Talvez avestruzes, talvez para ver


Você consegue, amigo leitor, você consegue encarar os olhos de alguém? Você consegue olhar bem lá no fundo, sem nenhum embuste, sem sorrisinhos quebradores de tensão, sem pálpebras que piscam tentando fugir, sem meias palavras, sem desvios, só o caminho denso, quilométrico e microscópico entre dois pares de globos que, mesmo reduzidos à metade, fazem rei aquele que por terra de cegos passeia?
            Ultimamente, caminho para pensar que é só isso e nada mais o objetivo homérico e primordial da vida: ter alguém para cujos olhos você pode se entregar como se estes fossem seus. E não só ser capaz de encará-los, mas também desejar que eles te conheçam, que eles compreendam tudo o que há em você, que eles te guardem e te velem.

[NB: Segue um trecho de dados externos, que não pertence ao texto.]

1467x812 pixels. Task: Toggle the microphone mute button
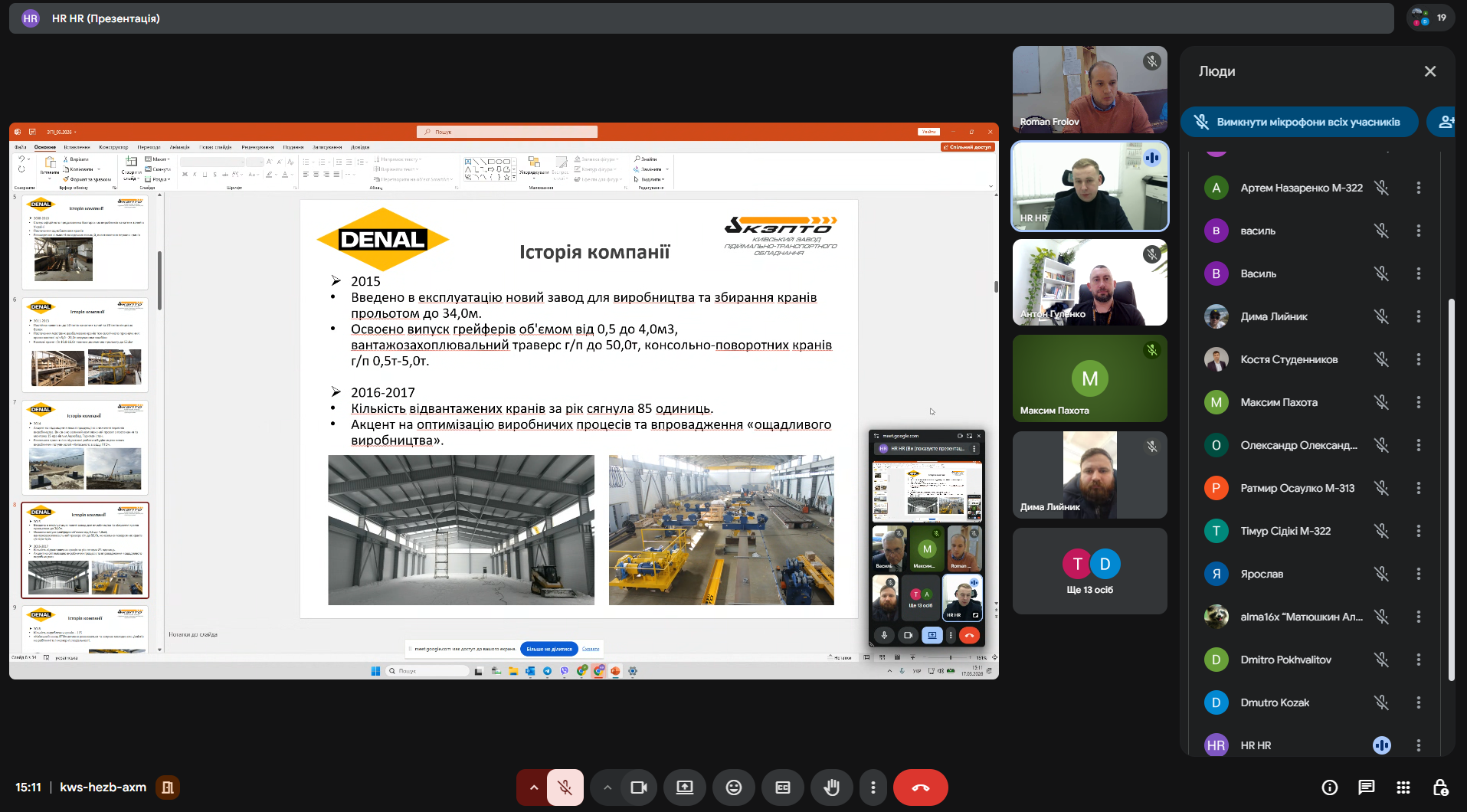565,787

Só que a receita de ter bons olhos que fitem os seus funciona somente se for como um espelho – reflexiva – e como uma visita ao proctologista – íntima. Ela deve ser um transbordamento de carícias, como diria o poeta. (Ah, como eu queria que as coisas, todas elas, fossem como dizia o poeta; não qualquer poeta, O poeta, o poetinha, ele, sim, sabia de fidelidade de amor e de rosas). E o que mais é necessário?
Eu penso que sim, que tenho um bom par de olhos que me fite, me conheça, me compreenda, me guarde e me vele. Ou pelo menos tente. Mas eu me perco neles, me esqueço de todo o resto quando eles me abraçam: o clima, a fome na África, a situação do sistema prisional brasileiro, o descaso e a ignorância: isso não importa e não vale uma piscadela.
Quero esses olhos nos meus, quero esses olhos em mim, quero-os para fazer como aqueles animais, talvez avestruzes, não sei, que enfiam suas cabeças em buracos quando assustados, quero enfiar os meus olhos nos dela.